In mid-July, the Shareholder Protection Act [1] was reintroduced into Congress, representing the latest attempt by shareholder activists to extend corporate governance requirements to cover political spending by corporations in the wake of last year’s Supreme Court decision in Citizens United v. Federal Election Commission. [2] If it were to be adopted and signed into law, the Shareholder Protection Act would create a formidable set of burdens for corporations that wish to make political-speech contributions, while exempting labor unions from its requirements. Just like a similar legislative initiative, the DISCLOSE Act of 2010 (also known as the Democracy Is Strengthened by Casting Light on Spending in Elections Act), [3] which failed to pass Congress, the Shareholder Protection Act is a poorly conceived concept from a corporate governance perspective.

Response to Citizens United

In January 2010, the Supreme Court held that, under the First Amendment, corporate funding of independent political broadcasts in candidate elections could not be limited. The Citizens United decision reversed the district court’s decision upholding provisions of the Bipartisan Campaign Reform Act of 2002, generally known as the McCain-Feingold Act, which prohibited all corporations and unions from sponsoring political advertisements within a certain number of days before an election. [4] The decision did uphold the campaign finance disclaimer and disclosure requirements.

The Citizens United decision launched a wave of protests from the political left. [5] Democratic lawmakers responded quickly with the DISCLOSE Act. The DISCLOSE Act would have applied to all corporations, unions and trade associations (though critics pointed out that unions were subject to fewer requirements and restrictions than corporations under the proposed DISCLOSE Act), and it would have required extensive disclosures and disclaimers regarding the funding of campaign advertisements. The DISCLOSE Act also would have prohibited political spending altogether by U.S. companies with government contracts, outstanding TARP funds, or significant foreign ownership as well as by government contractors, although it contained much-criticized exceptions for groups such as the National Rifle Association and the American Association of Retired Persons. The bill was introduced by Sen. Charles Schumer (DNY) and Rep. Chris Van Hollen (D-Md.) in April 2010. It passed the House of Representatives, with only two Republican votes, but it twice failed to pass the U.S. Senate (both times garnering only 59 votes, one short of the 60 required to overcome a Republican filibuster) despite strong and vocal endorsement from President Obama.
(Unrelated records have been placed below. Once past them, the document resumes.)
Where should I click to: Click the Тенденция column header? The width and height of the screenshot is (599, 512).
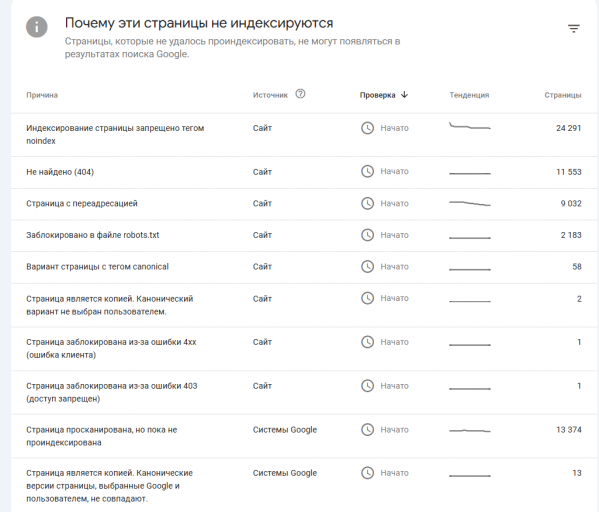[x=469, y=95]
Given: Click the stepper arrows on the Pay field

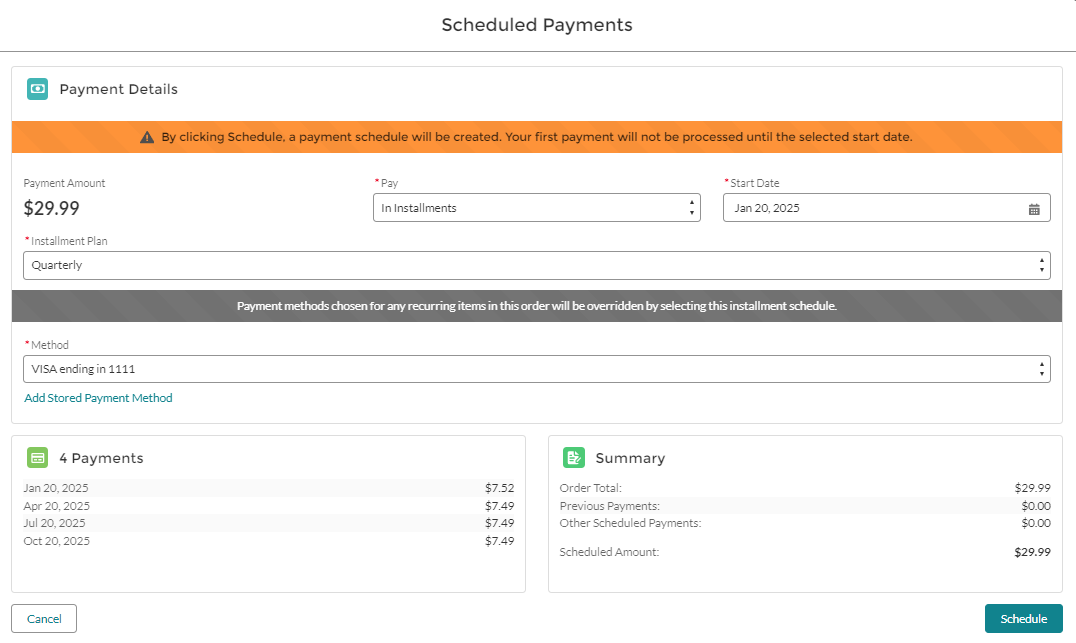Looking at the screenshot, I should (691, 207).
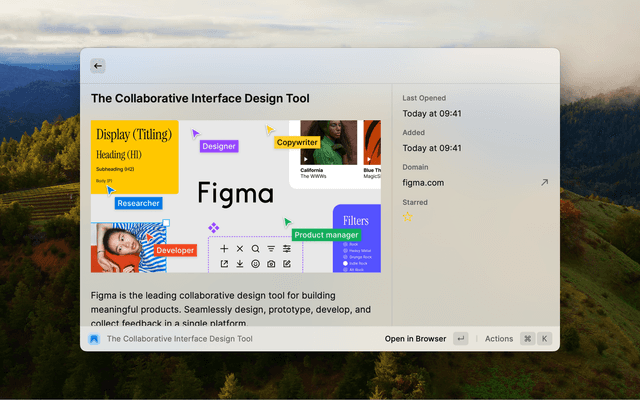The image size is (640, 400).
Task: Click the back arrow button
Action: click(98, 66)
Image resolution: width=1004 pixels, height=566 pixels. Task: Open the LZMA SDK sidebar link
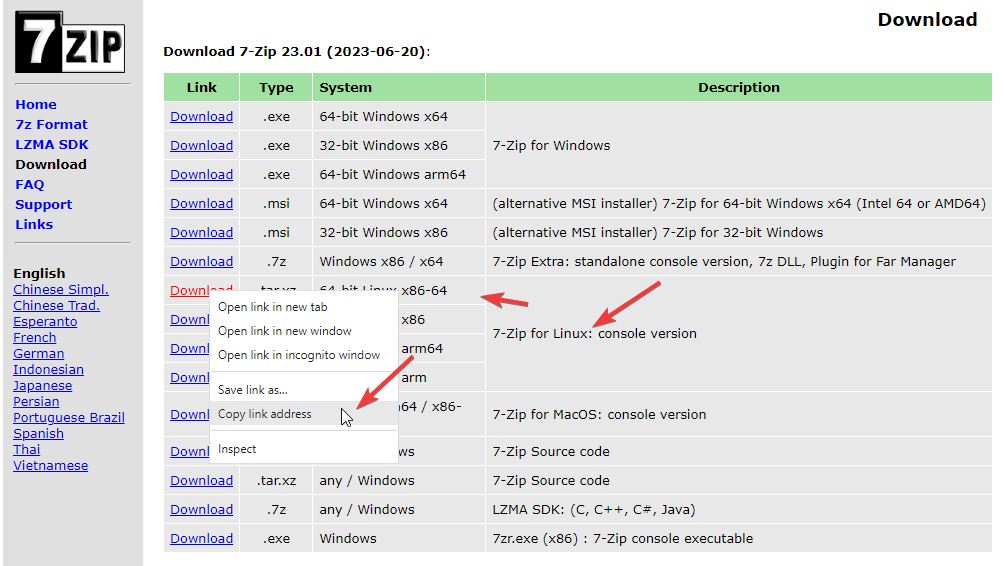pos(52,145)
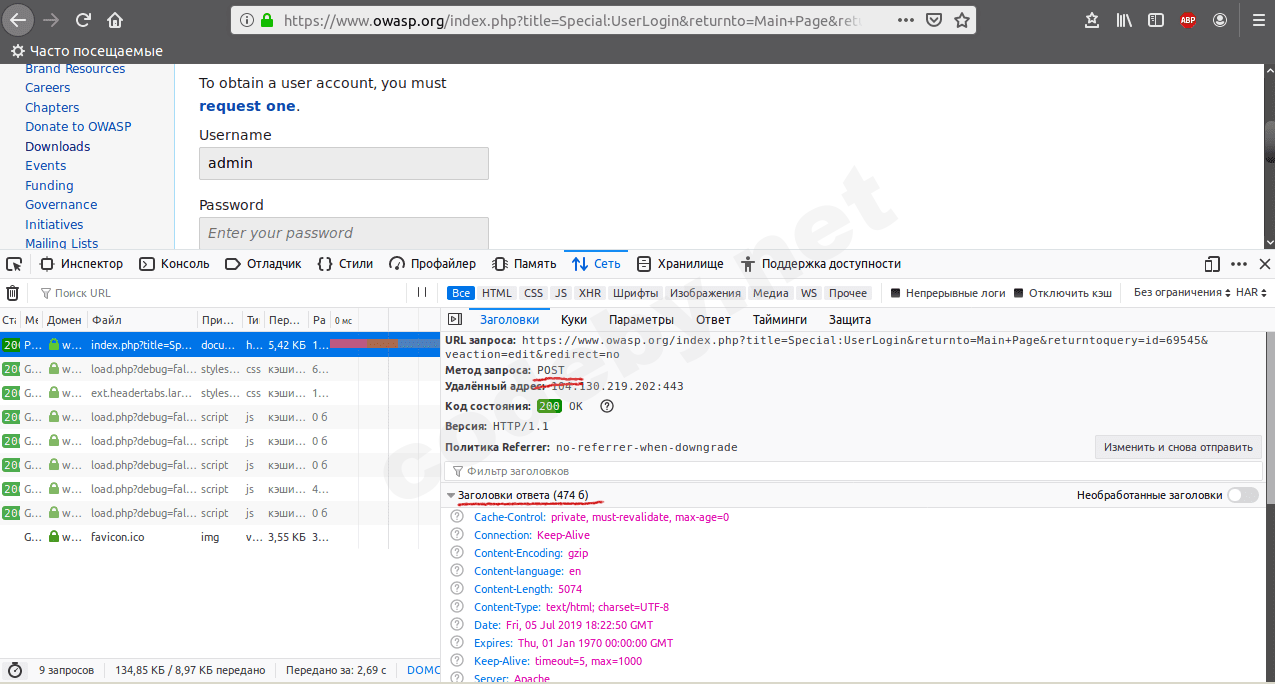Enable the Непрерывные логи checkbox
Viewport: 1275px width, 684px height.
896,293
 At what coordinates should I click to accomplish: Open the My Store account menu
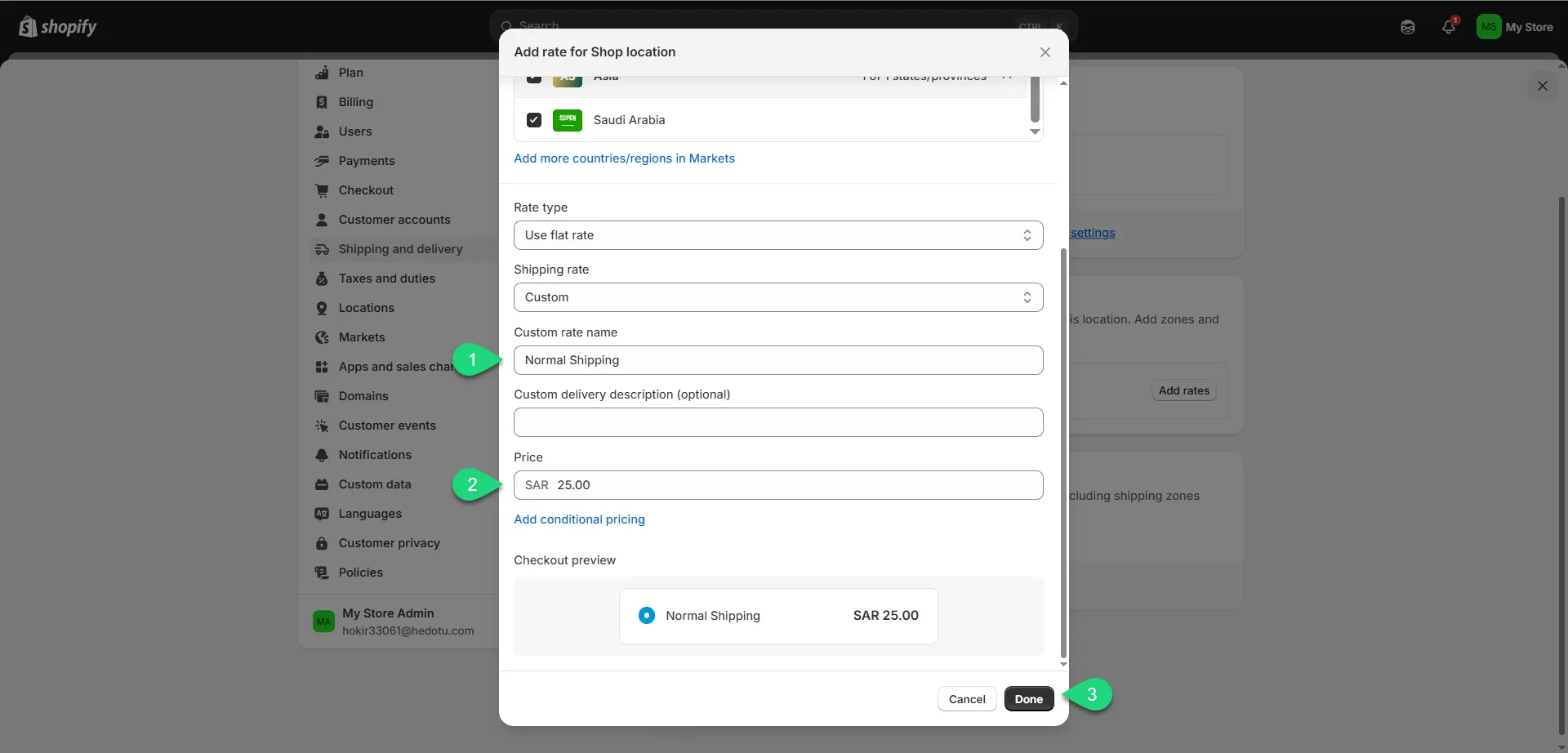tap(1516, 27)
The original Shareholder Protection Act, like the DISCLOSE Act, was introduced in early 2010 in response to the Citizens United decision. [6] It did not go as far in the legislative process as the DISCLOSE Act, and now it has been revived with its recent introduction into the 112th Congress. Predictably, organizations such as the U.S. Chamber of Commerce strongly oppose the Shareholder Protection Act. In a 2010 letter to Rep. Barney Frank (D-Mass.), chairman of the Committee on Financial Services, the U.S. Chamber of Commerce observed that the burdensome requirements of the Shareholder Protection Act “would virtually assure that most firms would be precluded from engaging in political activities [and] would create an uneven playing field by allowing unfettered and unencumbered political spending by unions, without granting union members any right to have a say on those specific expenditures.” [7]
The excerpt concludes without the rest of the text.